Inverse of a factorial

I'm trying to solve hard combinatorics that involve complicated factorials with large values.

In a simple case such as $8Pr = 336$, find the value of $r$, it is easy to say it equals to this: $$\frac{8!}{(8-r)!} = 336.$$

Then $(8-r)! = 336$ and by inspection, clearly $8-r = 5$ and $r = 3$.

Now this is all and good and I know an inverse function to a factorial doesn't exist as there is for functions like sin, cos and tan etc. but how would you possibly solve an equation that involves very large values compared to the above problem without the tedious guess and checking for right values.

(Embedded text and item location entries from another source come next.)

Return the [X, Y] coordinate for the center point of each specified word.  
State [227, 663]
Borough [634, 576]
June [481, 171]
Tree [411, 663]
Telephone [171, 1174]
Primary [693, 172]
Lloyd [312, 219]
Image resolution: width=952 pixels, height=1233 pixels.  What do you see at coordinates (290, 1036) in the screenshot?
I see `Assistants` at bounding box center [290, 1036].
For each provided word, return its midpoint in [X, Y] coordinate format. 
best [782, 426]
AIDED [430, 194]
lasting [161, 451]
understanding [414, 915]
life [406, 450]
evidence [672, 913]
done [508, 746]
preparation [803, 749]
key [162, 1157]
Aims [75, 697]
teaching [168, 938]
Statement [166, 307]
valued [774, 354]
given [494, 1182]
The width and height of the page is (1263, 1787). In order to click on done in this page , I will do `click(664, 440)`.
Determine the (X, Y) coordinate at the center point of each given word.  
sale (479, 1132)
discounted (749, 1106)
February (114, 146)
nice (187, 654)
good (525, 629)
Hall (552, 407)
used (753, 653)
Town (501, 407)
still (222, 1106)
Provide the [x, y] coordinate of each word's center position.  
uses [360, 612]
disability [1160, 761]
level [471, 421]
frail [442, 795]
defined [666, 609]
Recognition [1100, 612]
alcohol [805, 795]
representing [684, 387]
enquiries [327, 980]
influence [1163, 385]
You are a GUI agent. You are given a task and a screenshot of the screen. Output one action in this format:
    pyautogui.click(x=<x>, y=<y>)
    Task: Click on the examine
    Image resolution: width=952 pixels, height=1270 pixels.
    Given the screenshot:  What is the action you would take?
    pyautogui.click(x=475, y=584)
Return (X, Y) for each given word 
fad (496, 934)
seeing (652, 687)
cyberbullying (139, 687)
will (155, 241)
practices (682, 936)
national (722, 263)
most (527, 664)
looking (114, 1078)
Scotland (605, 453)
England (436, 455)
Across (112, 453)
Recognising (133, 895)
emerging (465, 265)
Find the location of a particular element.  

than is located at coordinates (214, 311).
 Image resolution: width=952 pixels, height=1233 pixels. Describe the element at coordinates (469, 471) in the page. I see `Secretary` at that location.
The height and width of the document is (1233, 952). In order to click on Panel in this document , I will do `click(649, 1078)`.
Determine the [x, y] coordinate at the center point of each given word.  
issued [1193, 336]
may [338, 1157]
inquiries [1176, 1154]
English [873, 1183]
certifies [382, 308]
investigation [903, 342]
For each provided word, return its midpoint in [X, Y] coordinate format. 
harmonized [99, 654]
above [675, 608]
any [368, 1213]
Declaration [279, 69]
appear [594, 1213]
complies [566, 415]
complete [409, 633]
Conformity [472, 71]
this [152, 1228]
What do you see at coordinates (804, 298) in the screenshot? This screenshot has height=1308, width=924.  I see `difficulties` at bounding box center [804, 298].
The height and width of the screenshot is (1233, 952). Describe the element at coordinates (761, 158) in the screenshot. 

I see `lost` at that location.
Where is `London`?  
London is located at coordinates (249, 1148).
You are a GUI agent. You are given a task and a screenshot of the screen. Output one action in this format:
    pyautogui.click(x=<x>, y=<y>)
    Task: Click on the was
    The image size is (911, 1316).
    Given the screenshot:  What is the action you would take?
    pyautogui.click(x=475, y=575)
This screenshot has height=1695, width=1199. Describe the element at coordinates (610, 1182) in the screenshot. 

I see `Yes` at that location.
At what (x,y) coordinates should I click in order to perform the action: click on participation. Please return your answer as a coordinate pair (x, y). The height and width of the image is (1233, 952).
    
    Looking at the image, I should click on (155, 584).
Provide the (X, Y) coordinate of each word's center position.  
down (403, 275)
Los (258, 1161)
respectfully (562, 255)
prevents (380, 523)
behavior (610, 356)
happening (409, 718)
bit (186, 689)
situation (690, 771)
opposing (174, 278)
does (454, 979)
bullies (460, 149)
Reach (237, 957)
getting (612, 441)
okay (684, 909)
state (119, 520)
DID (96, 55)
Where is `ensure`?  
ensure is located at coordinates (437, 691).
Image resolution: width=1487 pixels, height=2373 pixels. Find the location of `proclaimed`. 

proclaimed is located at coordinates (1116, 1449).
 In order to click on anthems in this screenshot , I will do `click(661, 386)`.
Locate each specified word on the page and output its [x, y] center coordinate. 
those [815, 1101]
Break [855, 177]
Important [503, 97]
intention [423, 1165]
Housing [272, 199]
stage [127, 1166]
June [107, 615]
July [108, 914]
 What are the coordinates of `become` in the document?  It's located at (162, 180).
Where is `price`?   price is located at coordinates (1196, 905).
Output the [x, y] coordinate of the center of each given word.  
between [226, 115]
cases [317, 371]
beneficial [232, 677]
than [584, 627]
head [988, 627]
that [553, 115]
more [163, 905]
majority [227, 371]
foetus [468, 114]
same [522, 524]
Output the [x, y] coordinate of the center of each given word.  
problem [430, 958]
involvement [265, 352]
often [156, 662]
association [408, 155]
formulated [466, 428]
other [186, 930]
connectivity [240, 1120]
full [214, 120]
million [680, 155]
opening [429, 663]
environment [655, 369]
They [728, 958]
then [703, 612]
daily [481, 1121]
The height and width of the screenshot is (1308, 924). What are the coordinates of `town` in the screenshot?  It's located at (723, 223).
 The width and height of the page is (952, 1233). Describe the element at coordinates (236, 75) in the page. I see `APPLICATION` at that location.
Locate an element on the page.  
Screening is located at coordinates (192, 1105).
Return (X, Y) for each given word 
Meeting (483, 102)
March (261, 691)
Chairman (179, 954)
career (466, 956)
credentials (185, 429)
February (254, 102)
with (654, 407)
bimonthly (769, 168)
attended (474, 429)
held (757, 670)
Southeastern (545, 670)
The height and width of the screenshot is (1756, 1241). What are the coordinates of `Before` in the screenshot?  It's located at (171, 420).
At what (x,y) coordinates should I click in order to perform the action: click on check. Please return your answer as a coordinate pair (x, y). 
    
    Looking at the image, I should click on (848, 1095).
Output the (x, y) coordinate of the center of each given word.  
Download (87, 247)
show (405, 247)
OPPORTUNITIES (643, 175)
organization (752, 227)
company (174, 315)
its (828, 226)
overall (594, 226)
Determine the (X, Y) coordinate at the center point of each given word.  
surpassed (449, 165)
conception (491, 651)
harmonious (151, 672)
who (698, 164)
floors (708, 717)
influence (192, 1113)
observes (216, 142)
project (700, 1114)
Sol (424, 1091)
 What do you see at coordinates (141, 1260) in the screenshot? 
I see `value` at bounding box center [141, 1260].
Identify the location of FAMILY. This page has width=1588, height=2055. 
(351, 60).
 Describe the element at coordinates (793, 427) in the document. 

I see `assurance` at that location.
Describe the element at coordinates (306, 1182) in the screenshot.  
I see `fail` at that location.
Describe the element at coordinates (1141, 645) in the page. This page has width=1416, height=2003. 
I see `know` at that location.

Edit: For e.g. if you wanted to calculate a problem like this (it's simple I know but a good starting out problem) Let's say 10 colored marbles are placed in a row, what is the minimum number of colors needed to guarantee at least $10000$ different patterns? WITHOUT GUESS AND CHECKING

Any method or explanation is appreciated!


Solution 1:

I just wrote this answer to an old question. Using $a=1$, we get a close inverse for the factorial function: $$ n\sim e\exp\left(\operatorname{W}\left(\frac1{e}\log\left(\frac{n!}{\sqrt{2\pi}}\right)\right)\right)-\frac12\tag{1} $$

Solution 2:

By Stirling's formula

$$n! \sim \sqrt{2\pi n} \left({\frac{n}{e}}\right)^n $$

So we can given a large $n!$ we can attempt to numerically solve,

$$n!=\sqrt{2\pi x} \left({\frac{x}{e}}\right)^x$$

For $x$ by Newton's method to get an approximate inverse.

The function $\mathbb{N} \to \mathbb{N}$ given by $f(n)=n!$ is increasing. Also,

$$\sqrt{2\pi}n^{n+\frac{1}{2}}e^{-n} \leq n! \leq e n^{n+\frac{1}{2}}e^{-n}$$

So by numerically solving $n!=\sqrt{2\pi}x^{x+\frac{1}{2}}e^{-x}$ and $n!=ex^{x+\frac{1}{2}}e^{-x}$ we can find bounds for $n$.